Au Niger, 4 grandes confédérations regroupent les
tribus touarègues:
- Dans l'Aïr: les Kel Aïr
- Kel Ferouane (Iférouane), Kel Oui (Aïr), Kel Tafidet
(nord-est de l'Aïr), Kel Azar (Illialan), Kel Negourou (Abardakh),
Kel Taranawen (Bargot), Kel Farass (Tabelot), Kel Bagzan (Baguezane
et Afassen), Kel Séloufiat (un peu partout).
- A l'ouest d'Agadez: les Loullimiden
- Entre Tahoua et Menaka (Mali): les Kel Gress
- Dans la boucle du Niger: les Touaregs du Fleuve
La famille touarègue
Les Touaregs sont monogames et la tente est le symbole de cette
union. Se marier se dit "fabriquer la tente", "nouer
la tente". Le jeune homme doit apporter à la famille
de sa future épouse des animaux (chamelles ou vaches)

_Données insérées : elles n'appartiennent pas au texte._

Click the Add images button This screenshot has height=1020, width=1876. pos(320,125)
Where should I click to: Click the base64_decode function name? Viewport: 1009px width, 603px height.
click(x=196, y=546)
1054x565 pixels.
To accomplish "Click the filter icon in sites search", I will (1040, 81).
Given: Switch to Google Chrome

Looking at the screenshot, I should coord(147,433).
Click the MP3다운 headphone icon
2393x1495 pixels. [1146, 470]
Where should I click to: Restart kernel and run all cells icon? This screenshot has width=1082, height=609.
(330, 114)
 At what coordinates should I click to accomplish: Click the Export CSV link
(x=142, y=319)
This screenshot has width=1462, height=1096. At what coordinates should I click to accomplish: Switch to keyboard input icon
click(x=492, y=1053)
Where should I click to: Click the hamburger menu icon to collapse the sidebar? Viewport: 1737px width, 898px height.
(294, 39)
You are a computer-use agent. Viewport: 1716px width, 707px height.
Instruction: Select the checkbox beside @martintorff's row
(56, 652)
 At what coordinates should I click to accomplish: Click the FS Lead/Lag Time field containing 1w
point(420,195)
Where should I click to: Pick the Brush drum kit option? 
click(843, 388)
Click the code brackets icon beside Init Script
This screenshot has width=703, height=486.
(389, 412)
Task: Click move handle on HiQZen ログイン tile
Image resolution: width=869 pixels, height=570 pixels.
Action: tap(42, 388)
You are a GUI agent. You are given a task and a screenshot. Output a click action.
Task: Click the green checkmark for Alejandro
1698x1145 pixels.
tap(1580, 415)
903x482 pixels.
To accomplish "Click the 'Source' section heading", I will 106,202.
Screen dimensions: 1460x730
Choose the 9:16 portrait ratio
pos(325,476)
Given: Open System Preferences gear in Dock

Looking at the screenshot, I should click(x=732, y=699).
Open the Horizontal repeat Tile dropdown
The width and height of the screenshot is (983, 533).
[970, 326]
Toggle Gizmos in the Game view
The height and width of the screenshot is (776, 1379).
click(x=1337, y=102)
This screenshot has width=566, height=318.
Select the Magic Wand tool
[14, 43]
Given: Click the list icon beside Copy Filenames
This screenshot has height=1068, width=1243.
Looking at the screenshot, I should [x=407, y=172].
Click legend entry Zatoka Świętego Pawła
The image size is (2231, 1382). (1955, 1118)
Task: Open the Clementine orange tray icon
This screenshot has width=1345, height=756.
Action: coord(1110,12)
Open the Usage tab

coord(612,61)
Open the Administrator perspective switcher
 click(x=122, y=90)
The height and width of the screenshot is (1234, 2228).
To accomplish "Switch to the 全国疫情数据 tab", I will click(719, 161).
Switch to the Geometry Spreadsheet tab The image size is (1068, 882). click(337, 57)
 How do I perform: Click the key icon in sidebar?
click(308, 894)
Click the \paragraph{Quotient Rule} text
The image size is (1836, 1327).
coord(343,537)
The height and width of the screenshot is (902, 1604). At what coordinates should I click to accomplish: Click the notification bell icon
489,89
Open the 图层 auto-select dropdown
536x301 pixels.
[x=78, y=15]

dont la qualité et le nombre doivent être équivalents à ceux
des animaux qu'a reçu la mère de la mariée.
La tente, le mobilier et le matériel domestique sont fournis
par la famille de la mariée; la tente constitue l'univers
de la femme qui, en cas de divorce, s'en va avec elle et laisse
son mari sans toit. Presque toujours les mariés appartiennent à la
même catégorie sociale. "La queue reste là où elle
est, elle suit toujours les pattes", dit un proverbe qui
montre que les hiérarchies sociales suivent un ordre aussi
immuable que celui de l'anatomie.
Les femmes touarègues sont souvent l'objet de chants d'amour
et de poèmes qui sont des appels à l'absente ou
des cris de désespoir pour celle qui se refuse. Les rapports
amoureux, libres et codifiés en même temps, donnent
l'occasion aux hommes et aux femmes d'exprimer leurs amours avec
fougue. La beauté de certaines femmes éclipse tout.
La beauté idéale est liée à l'ampleur
des formes mais aussi à la douceur du visage. Les dents
sont des perles d'un blanc éclatant, légèrement écartées,
qui éclairent le visage. Les femmes ont le verbe haut
et s'expriment à l'égale des hommes.